(RECORDED DATA Opens)
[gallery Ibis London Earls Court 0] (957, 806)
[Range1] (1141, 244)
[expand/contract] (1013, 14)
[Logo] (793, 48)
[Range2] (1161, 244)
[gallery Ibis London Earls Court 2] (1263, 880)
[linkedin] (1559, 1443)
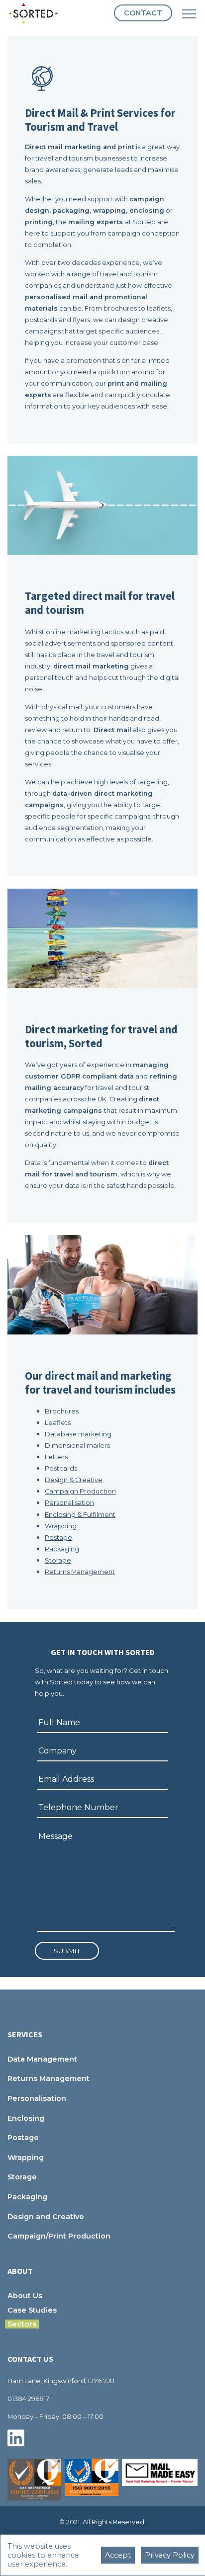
(RECORDED DATA Closes)
§ PROBLEM TO WORK ON:
The lines to copy begin at the one containing "[Range1] (1141, 244)" and end at the last line of the records. Set down exactly those lines and no others, both ends included, and omit all pictures.

§ ANSWER BELOW:
[Range1] (1141, 244)
[expand/contract] (1013, 14)
[Logo] (793, 48)
[Range2] (1161, 244)
[gallery Ibis London Earls Court 2] (1263, 880)
[linkedin] (1559, 1443)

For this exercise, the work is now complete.